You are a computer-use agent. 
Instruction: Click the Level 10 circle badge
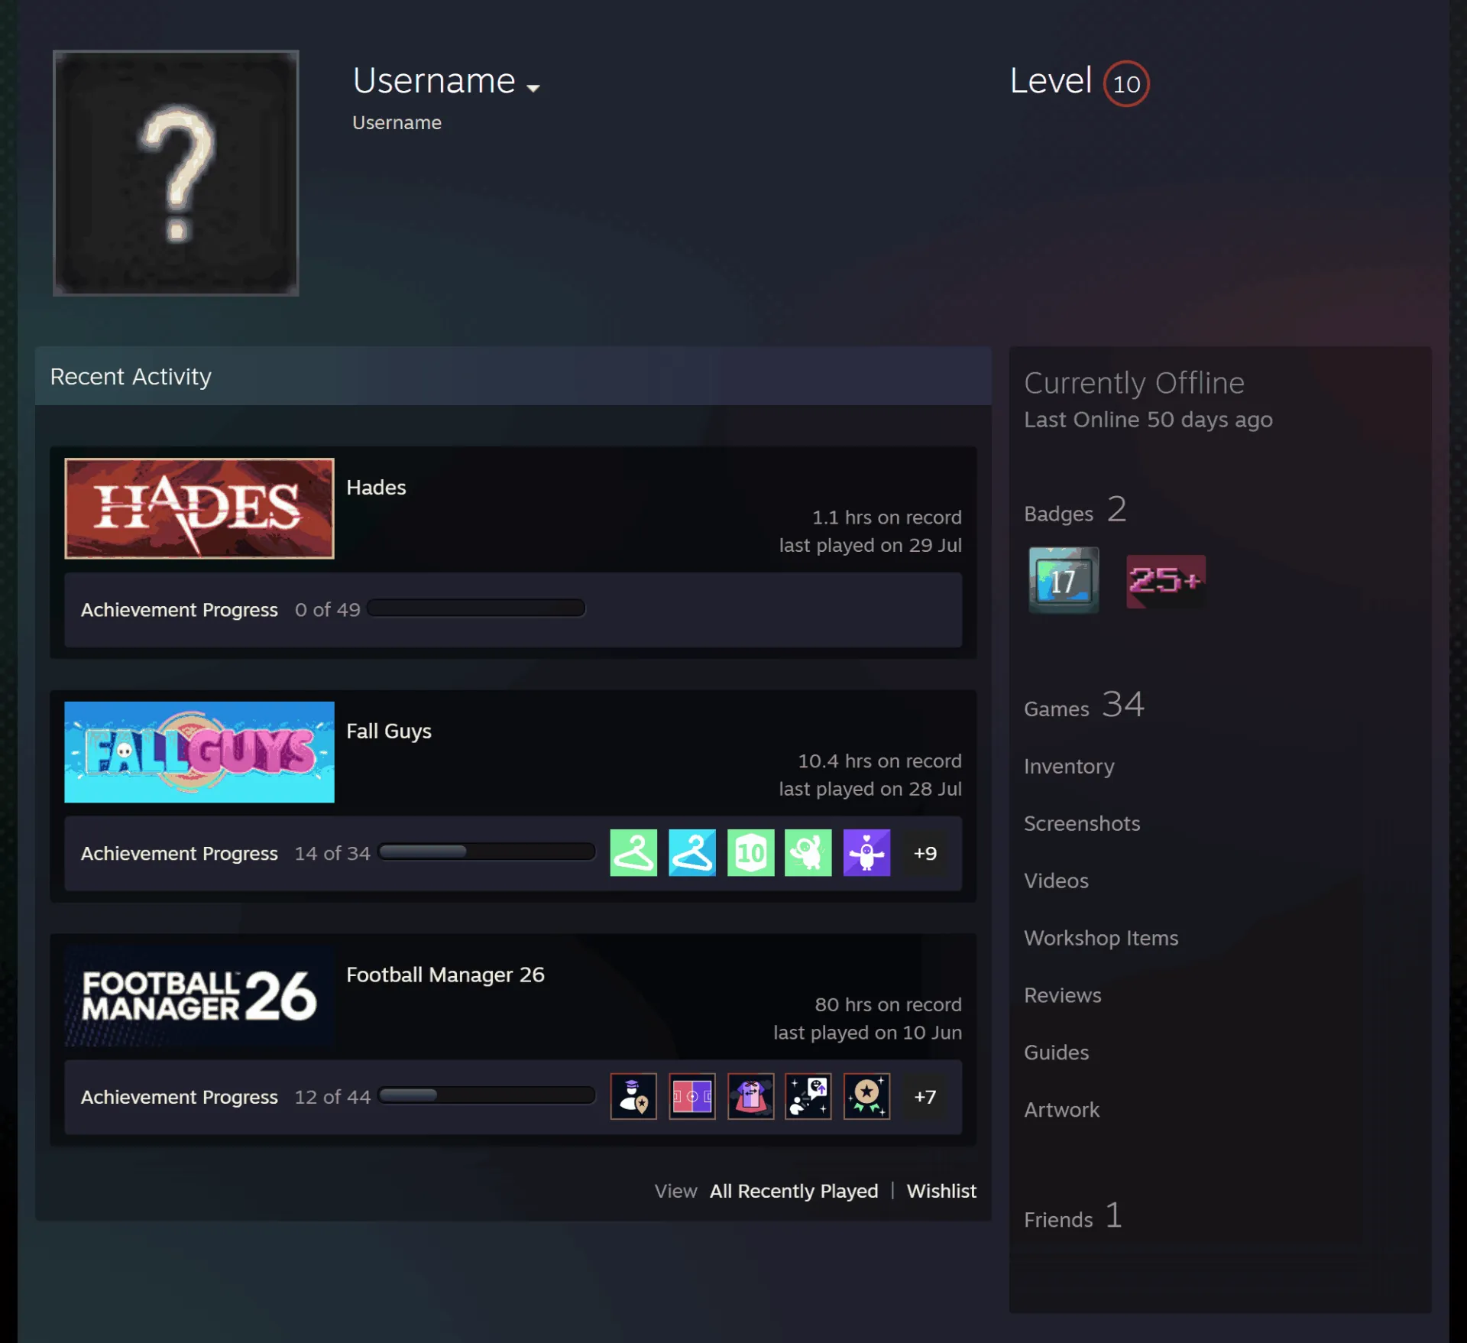tap(1126, 83)
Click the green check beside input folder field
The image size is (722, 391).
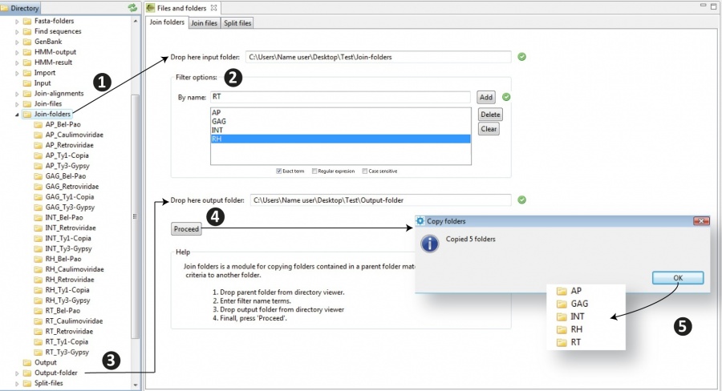(522, 57)
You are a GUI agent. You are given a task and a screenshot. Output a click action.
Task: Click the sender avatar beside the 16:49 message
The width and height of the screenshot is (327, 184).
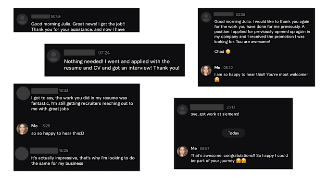coord(22,19)
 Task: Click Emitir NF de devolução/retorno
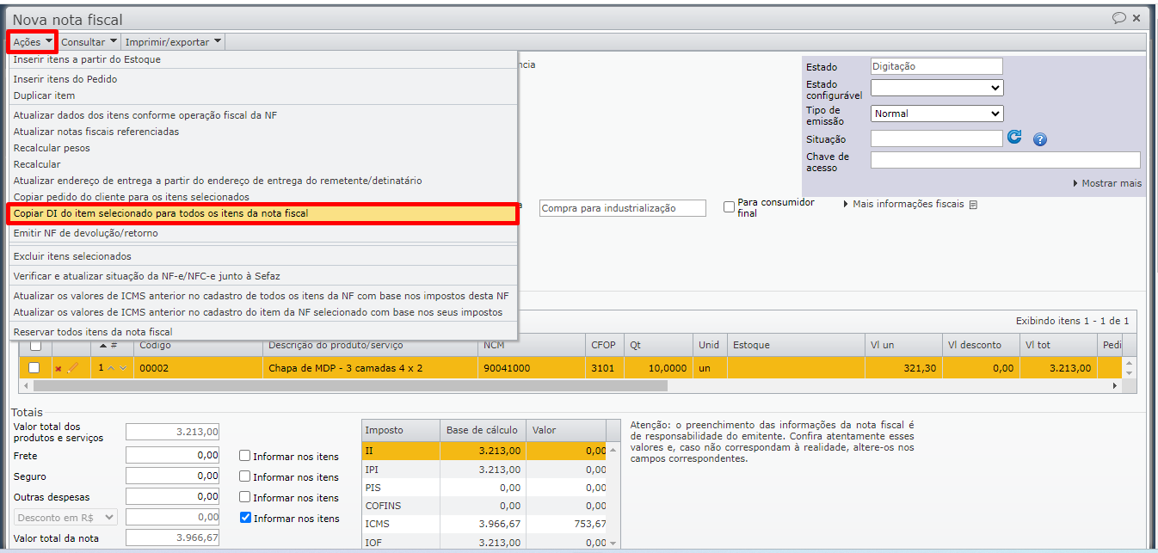point(85,233)
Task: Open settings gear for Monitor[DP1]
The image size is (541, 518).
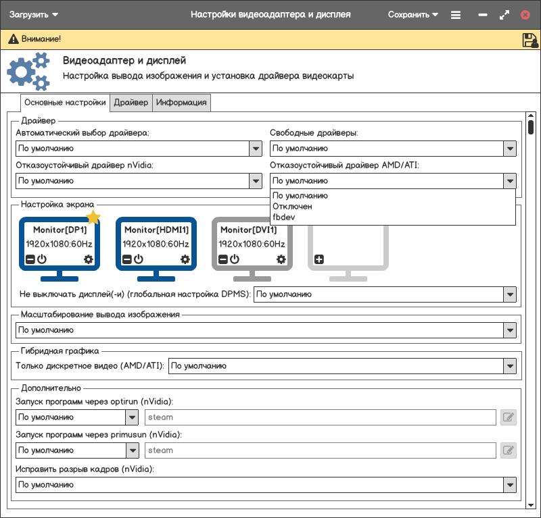Action: point(89,259)
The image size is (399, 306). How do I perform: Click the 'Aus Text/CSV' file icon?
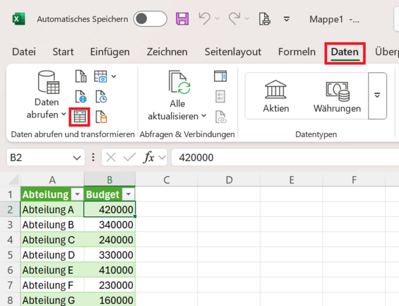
★ ★ ★ ★
Rewrite the data as a Markdown table with the columns "Row" and "Line", beginning at the line that contains "Task: Click Emitir NF de devolução/retorno" and stopping after the last line of the data, skipping blank lines. Leave the pictures out.

» Result of this exercise:
| Row | Line |
|---|---|
| 1 |  Task: Click Emitir NF de devolução/retorno |
| 2 | point(85,233) |
| 3 | Task: Open settings gear for Monitor[DP1] |
| 4 | The image size is (541, 518). |
| 5 | Action: point(89,259) |
| 6 | The image size is (399, 306). How do I perform: Click the 'Aus Text/CSV' file icon? |